-- Data records follows --

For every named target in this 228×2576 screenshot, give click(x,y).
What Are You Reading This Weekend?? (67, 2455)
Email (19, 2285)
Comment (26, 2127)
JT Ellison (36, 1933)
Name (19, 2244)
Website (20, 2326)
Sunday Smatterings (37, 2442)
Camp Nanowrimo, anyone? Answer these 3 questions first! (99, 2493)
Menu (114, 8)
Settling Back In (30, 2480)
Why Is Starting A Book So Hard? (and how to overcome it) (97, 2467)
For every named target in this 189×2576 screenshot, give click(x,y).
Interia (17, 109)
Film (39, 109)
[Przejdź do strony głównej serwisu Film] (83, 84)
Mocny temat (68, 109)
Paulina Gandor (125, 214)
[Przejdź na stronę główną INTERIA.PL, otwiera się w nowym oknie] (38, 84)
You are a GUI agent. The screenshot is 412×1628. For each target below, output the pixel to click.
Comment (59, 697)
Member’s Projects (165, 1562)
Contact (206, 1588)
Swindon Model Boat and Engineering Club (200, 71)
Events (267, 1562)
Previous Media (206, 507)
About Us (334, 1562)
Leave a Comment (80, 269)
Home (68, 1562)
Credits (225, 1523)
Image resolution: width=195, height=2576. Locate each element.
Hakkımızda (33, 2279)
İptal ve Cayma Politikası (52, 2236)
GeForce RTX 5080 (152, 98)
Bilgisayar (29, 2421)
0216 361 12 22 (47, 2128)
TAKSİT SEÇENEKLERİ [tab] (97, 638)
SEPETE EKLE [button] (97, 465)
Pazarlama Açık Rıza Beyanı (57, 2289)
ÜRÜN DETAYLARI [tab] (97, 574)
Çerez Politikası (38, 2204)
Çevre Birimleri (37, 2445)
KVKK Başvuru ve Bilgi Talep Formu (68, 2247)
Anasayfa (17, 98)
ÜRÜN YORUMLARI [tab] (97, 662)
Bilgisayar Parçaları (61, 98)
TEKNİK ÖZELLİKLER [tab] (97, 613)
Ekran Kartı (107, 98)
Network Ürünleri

-- Data records concluded --

Exercise
Above are records; repeat only the lines starting at the line with "Menu (114, 8)" and ending at the line with "Previous Media (206, 507)", exactly as they appear, both included.

Answer below
Menu (114, 8)
Settling Back In (30, 2480)
Why Is Starting A Book So Hard? (and how to overcome it) (97, 2467)
For every named target in this 189×2576 screenshot, give click(x,y).
Interia (17, 109)
Film (39, 109)
[Przejdź do strony głównej serwisu Film] (83, 84)
Mocny temat (68, 109)
Paulina Gandor (125, 214)
[Przejdź na stronę główną INTERIA.PL, otwiera się w nowym oknie] (38, 84)
You are a GUI agent. The screenshot is 412×1628. For each target below, output the pixel to click.
Comment (59, 697)
Member’s Projects (165, 1562)
Contact (206, 1588)
Swindon Model Boat and Engineering Club (200, 71)
Events (267, 1562)
Previous Media (206, 507)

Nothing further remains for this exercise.